Cryptocurrency prices today gained with Bitcoin above the $30,000 level around which it has been trading for the past month. The world’s largest and most popular cryptocurrency rose more than 4% and was trading at $30,878. The digital token is down over 35% so far this year, and trading far below its record high of $69,000 it had hit in November 2021.
On the other hand, Ether, the coin linked to the ethereum blockchain and the second largest cryptocurrency, gained about 4% to $1,862. Meanwhile, dogecoin price today was trading 2% higher at $0.08 whereas Shiba Inu also was up nearly 3% to $0.000011. The global cryptocurrency market cap today is $1.32 trillion, up about 3% change in the last 24 hours.

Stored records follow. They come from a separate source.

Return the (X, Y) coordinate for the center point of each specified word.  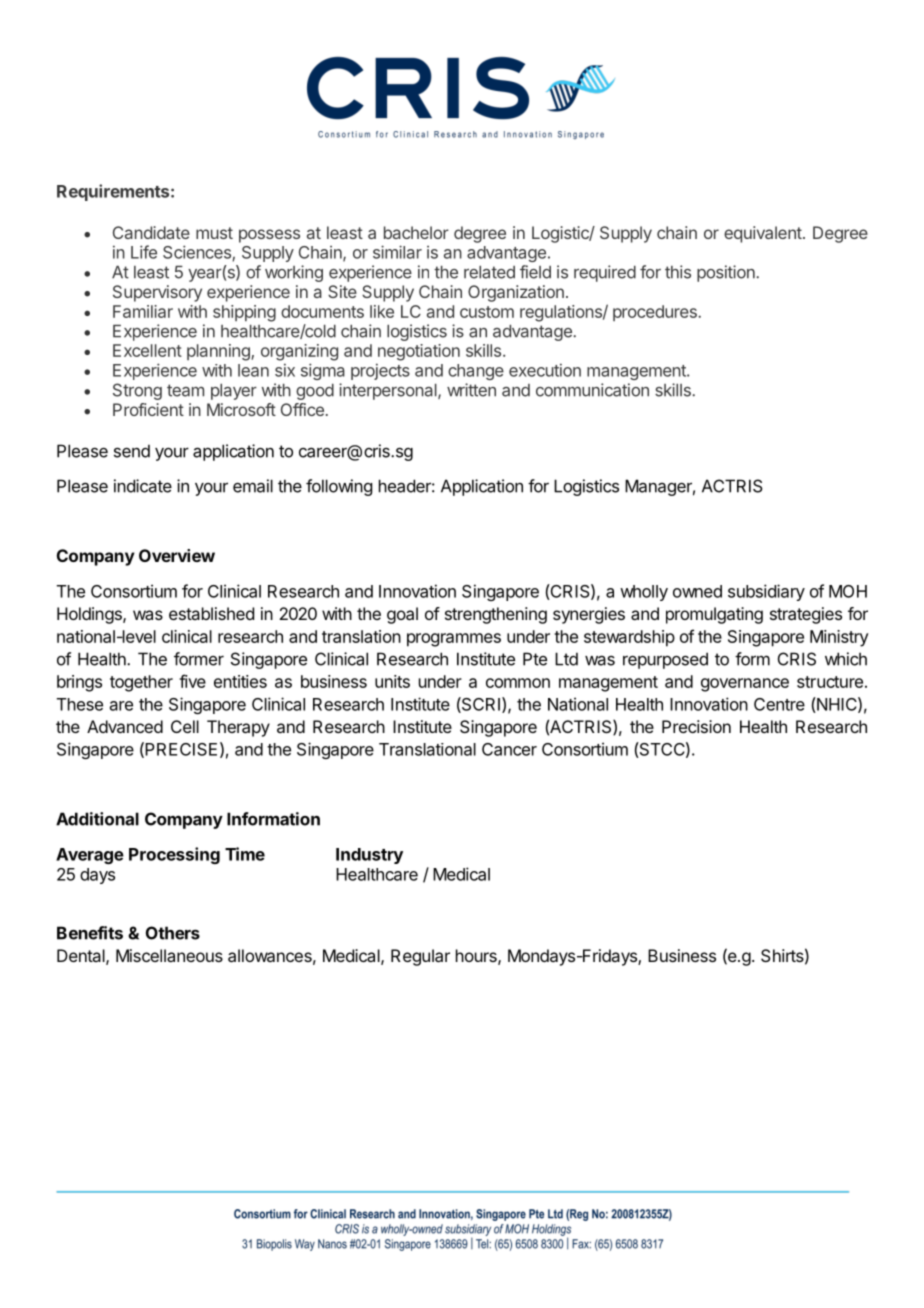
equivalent (763, 234)
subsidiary (766, 592)
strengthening (496, 615)
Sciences (198, 253)
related (489, 272)
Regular (420, 957)
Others (173, 933)
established (211, 613)
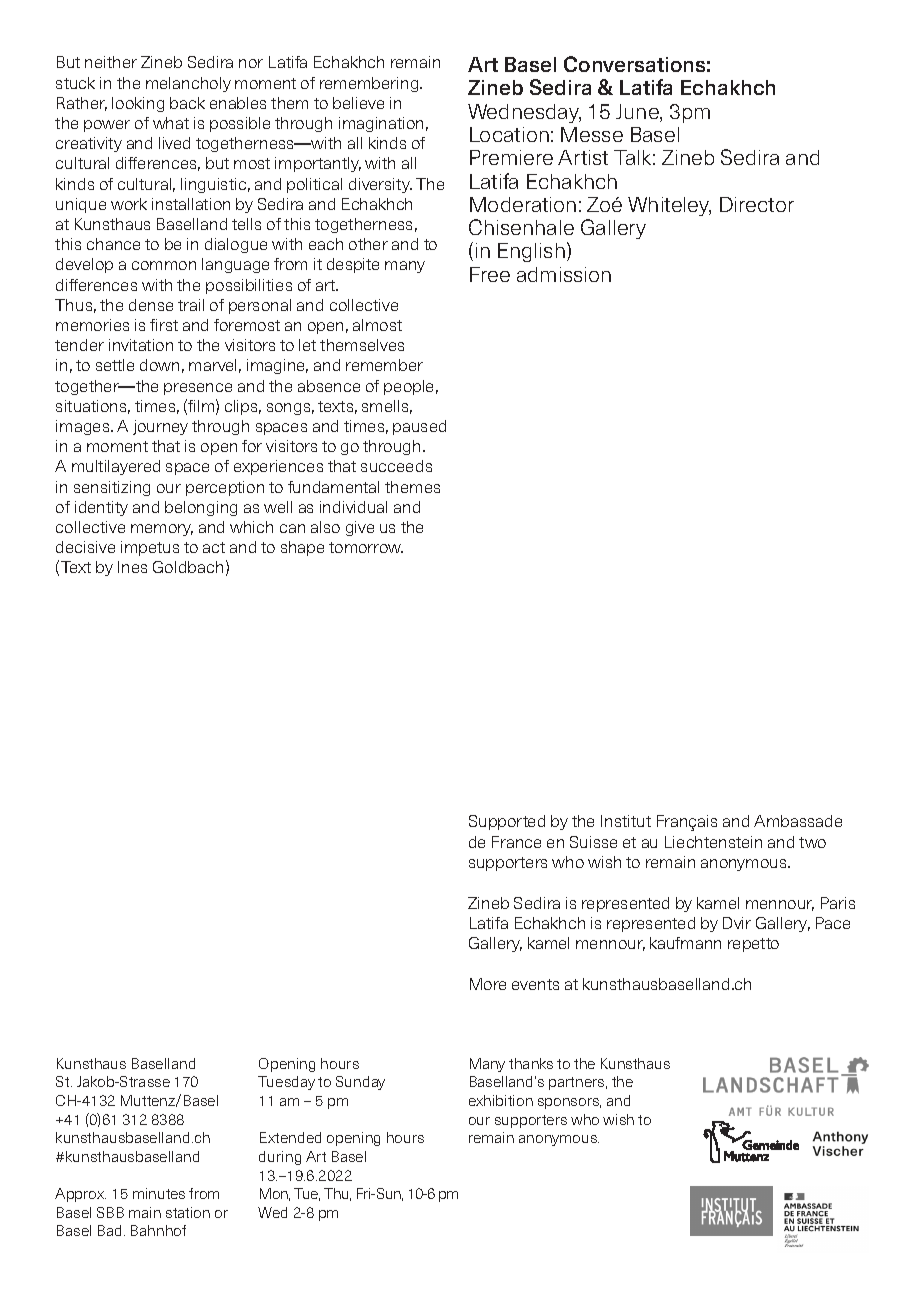 This screenshot has width=924, height=1308. I want to click on Tuesday, so click(286, 1083).
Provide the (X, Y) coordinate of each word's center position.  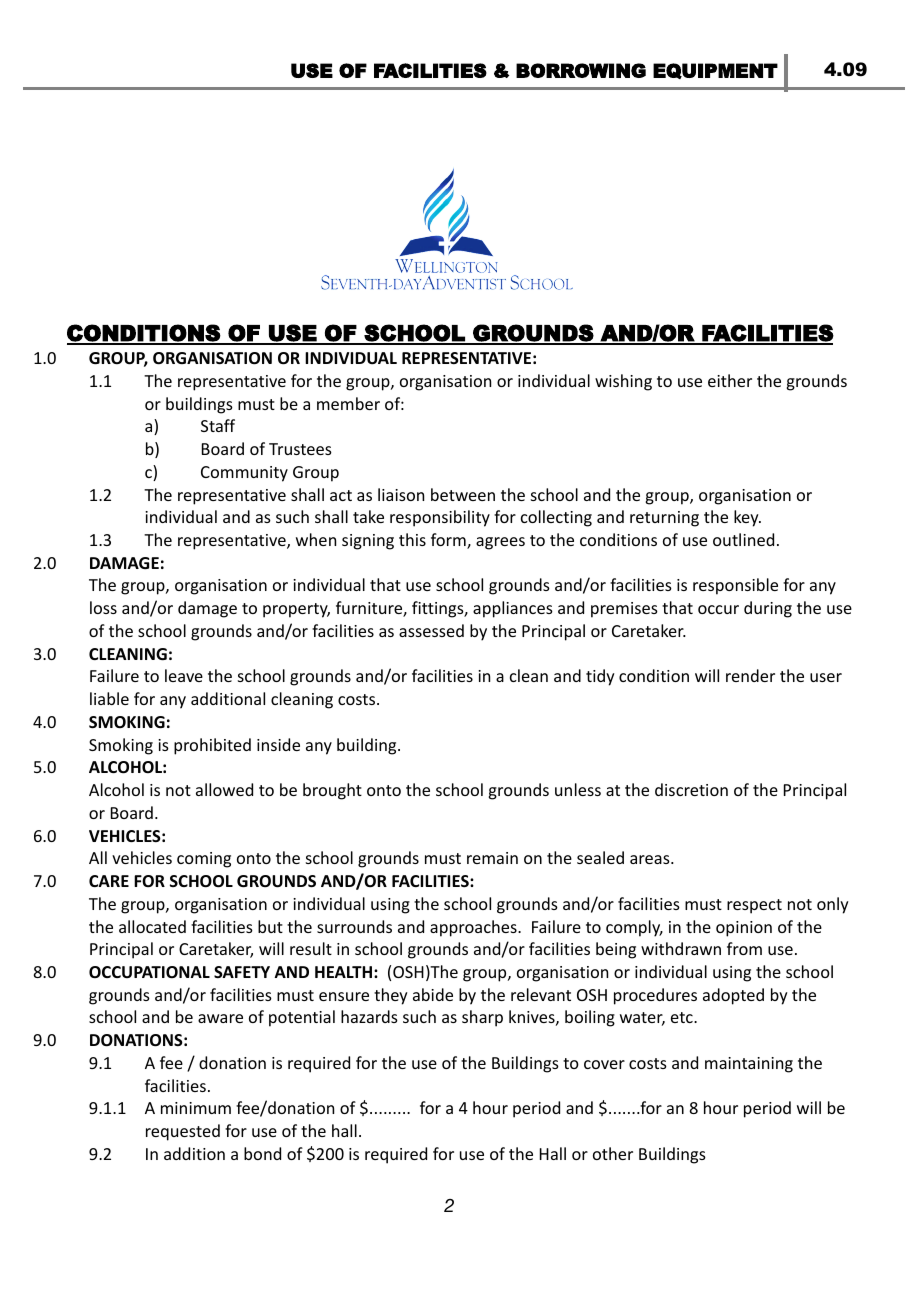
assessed (431, 630)
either (730, 380)
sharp (482, 1018)
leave (184, 675)
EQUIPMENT (715, 71)
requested (183, 1132)
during (768, 609)
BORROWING (581, 70)
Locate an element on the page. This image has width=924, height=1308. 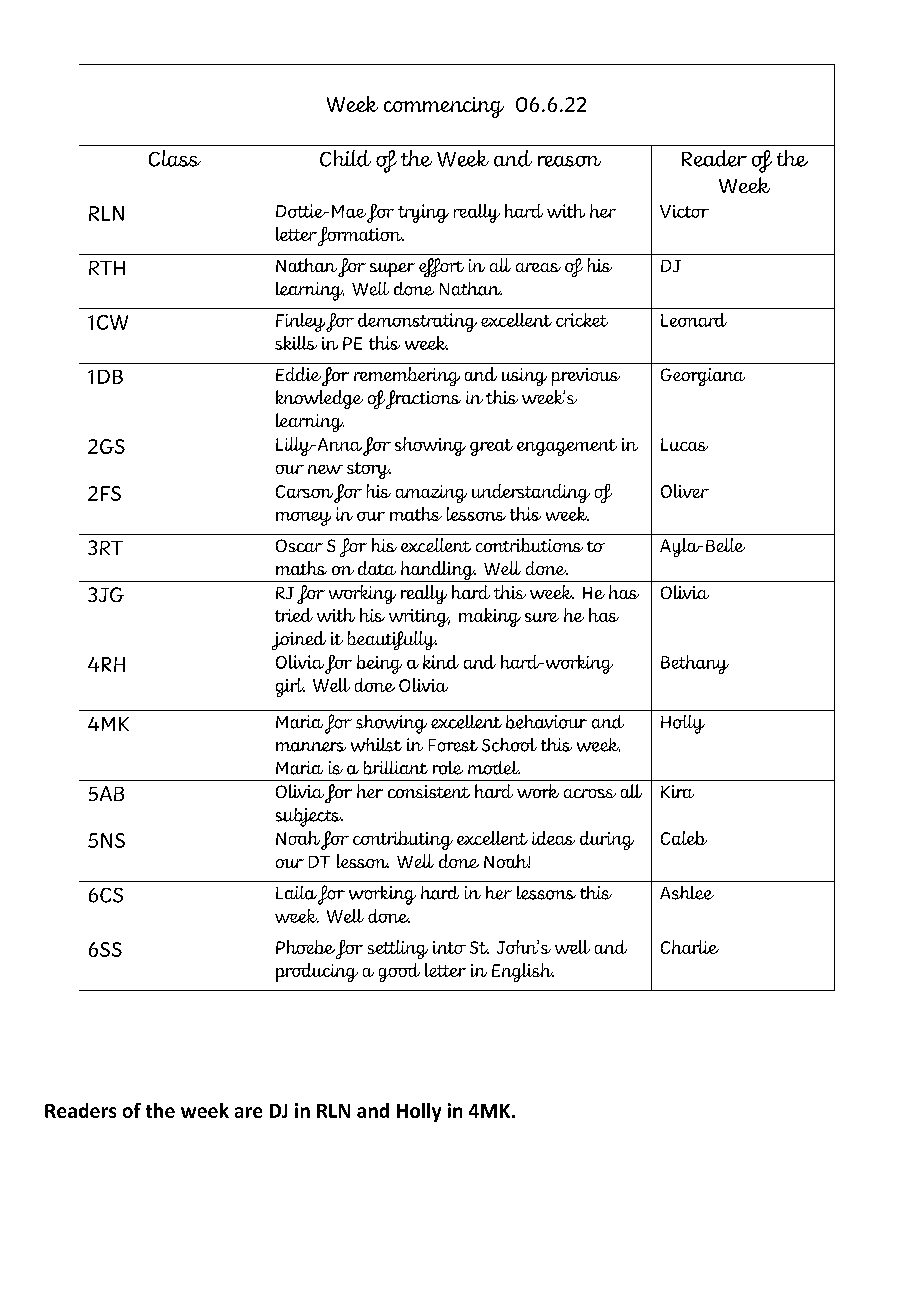
Class is located at coordinates (175, 158).
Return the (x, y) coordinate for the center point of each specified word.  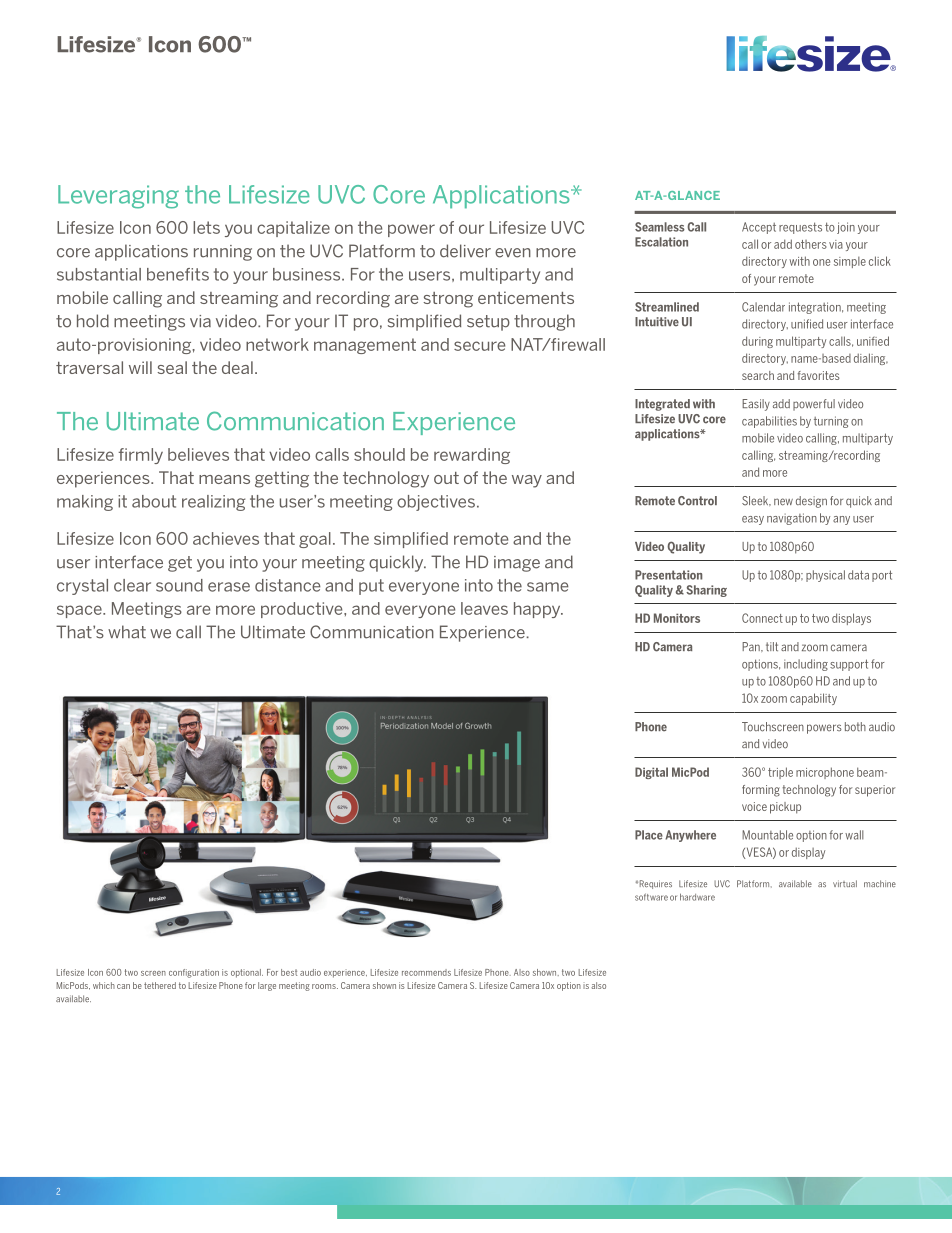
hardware (697, 897)
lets (206, 227)
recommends (426, 972)
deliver (465, 251)
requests (800, 228)
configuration (194, 973)
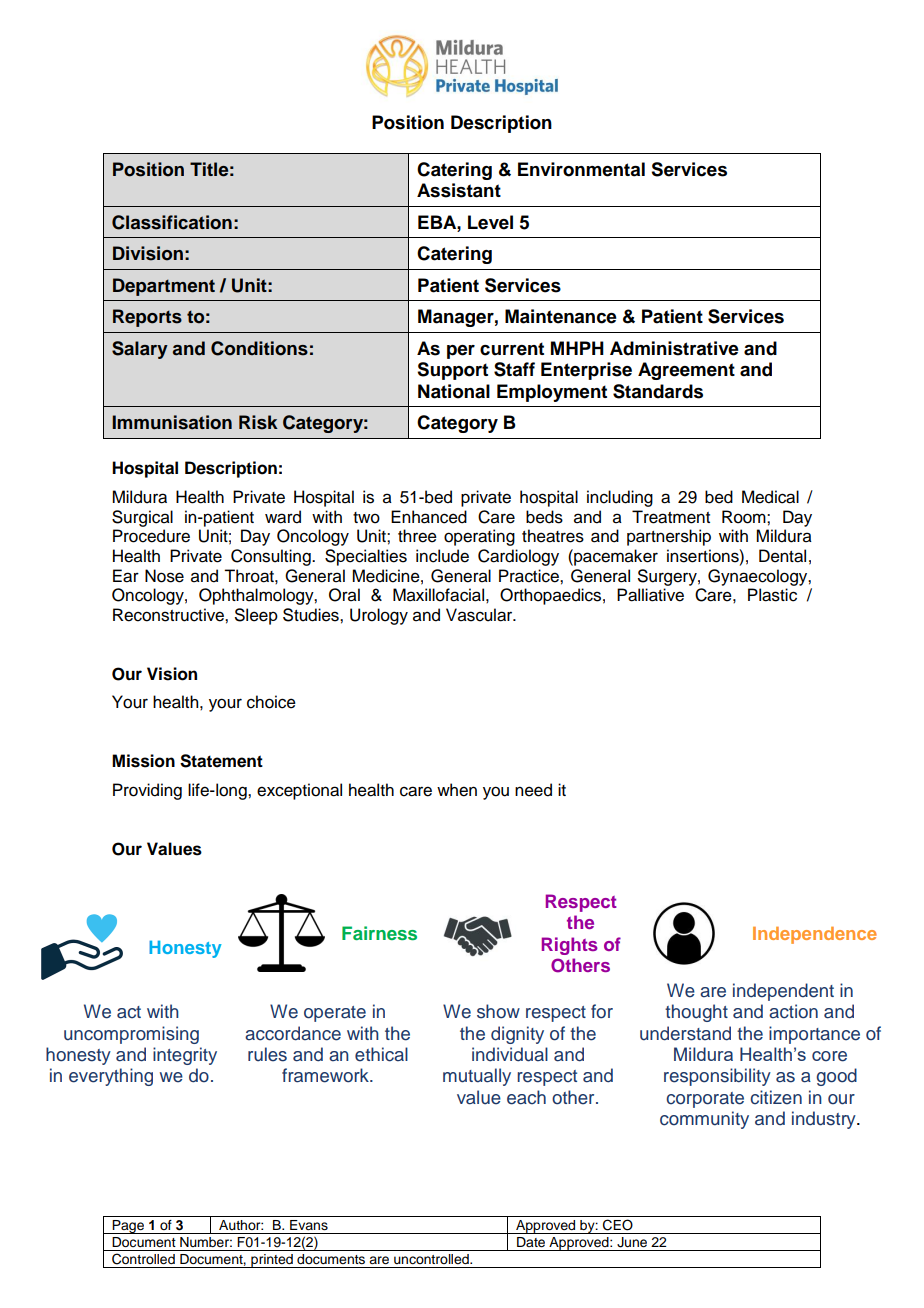  Describe the element at coordinates (169, 615) in the screenshot. I see `Reconstructive` at that location.
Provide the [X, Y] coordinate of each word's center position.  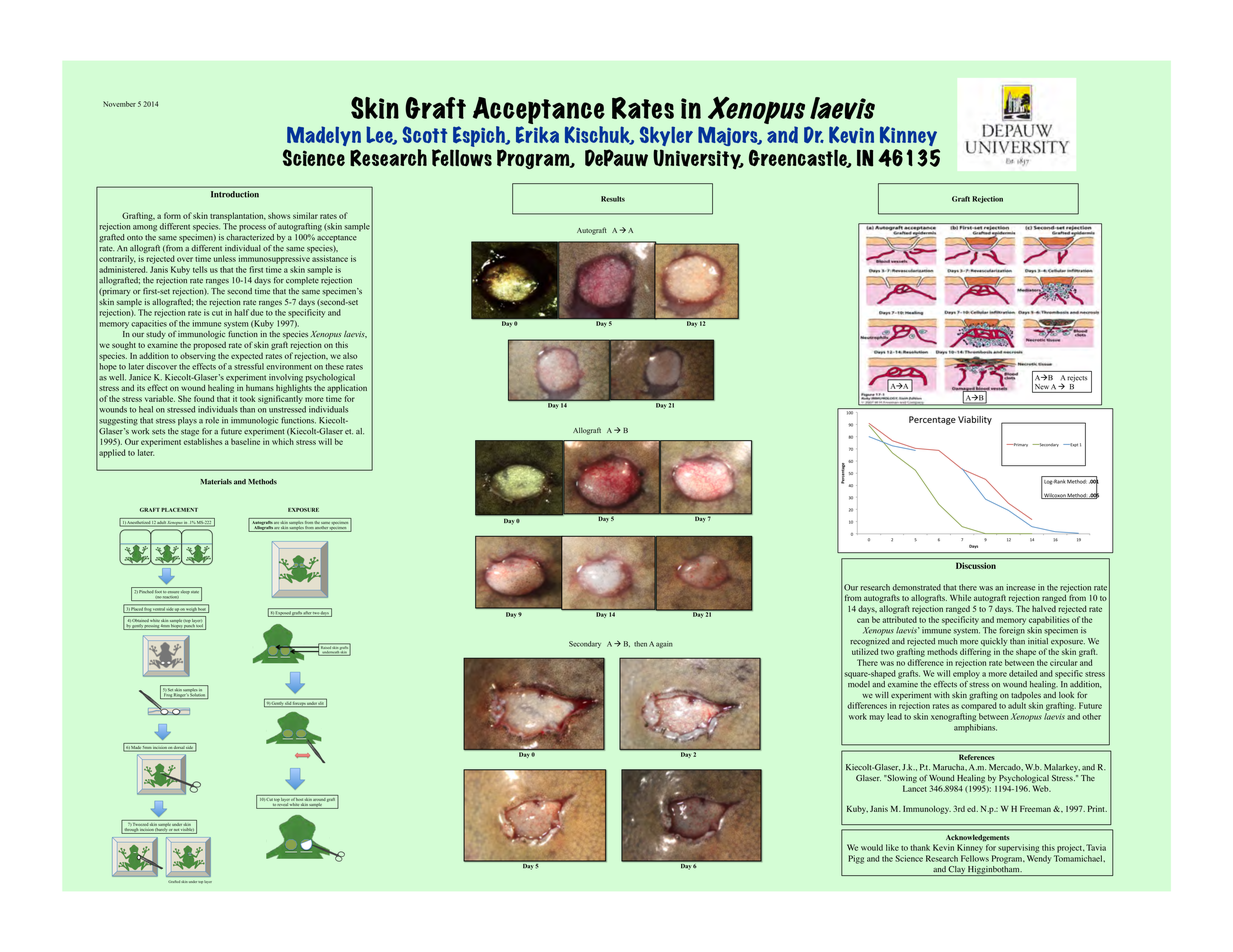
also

Other digital tokens’ performance also improved as Cardano, Stellar, Uniswap, XRP, Litecoin, Tron, Tether, Solana, Polkadot, Avalanche, Polygon, Chainlink prices were trading with gains over the last 24 hours, however, Terra Luna Classic plunged about 4%.
Cryptocurrencies have been swept up in a sell-off this year in risk assets, which has picked up steam as data showed US inflation running hot, deepening investor fears about the economic impact of aggressive central bank tightening, and Terra crash.
Meanwhile, cryptocurrencies have increasingly been driven by fluctuations in tech stocks. Since March 2020, there has been a strong positive correlation between Bitcoin and the Nasdaq 100, with the relationship intensifying in this year’s selloff.
Total assets under management (AUM) across digital asset investment products fell 28.6% sequentially to $34.2 billion as of 26 May amid a major fall in prices of various cryptocurrencies, according to a report by digital asset data provider CryptoCompare.
In individual assets, Bitcoin’s AUM fell 26.8% to $24.0 billion in May, while slightly gaining market share, currently at 70% of the total AUM, up from 68% in April. Moreover, ethereum’s AUM fell 33.9% to $8.52 billion.
Despite huge losses in AUM, aggregate daily volumes across all crypto funds rose by an average of 5% from April to May (till 26 May). This is the first month-on-month increase since October 2021.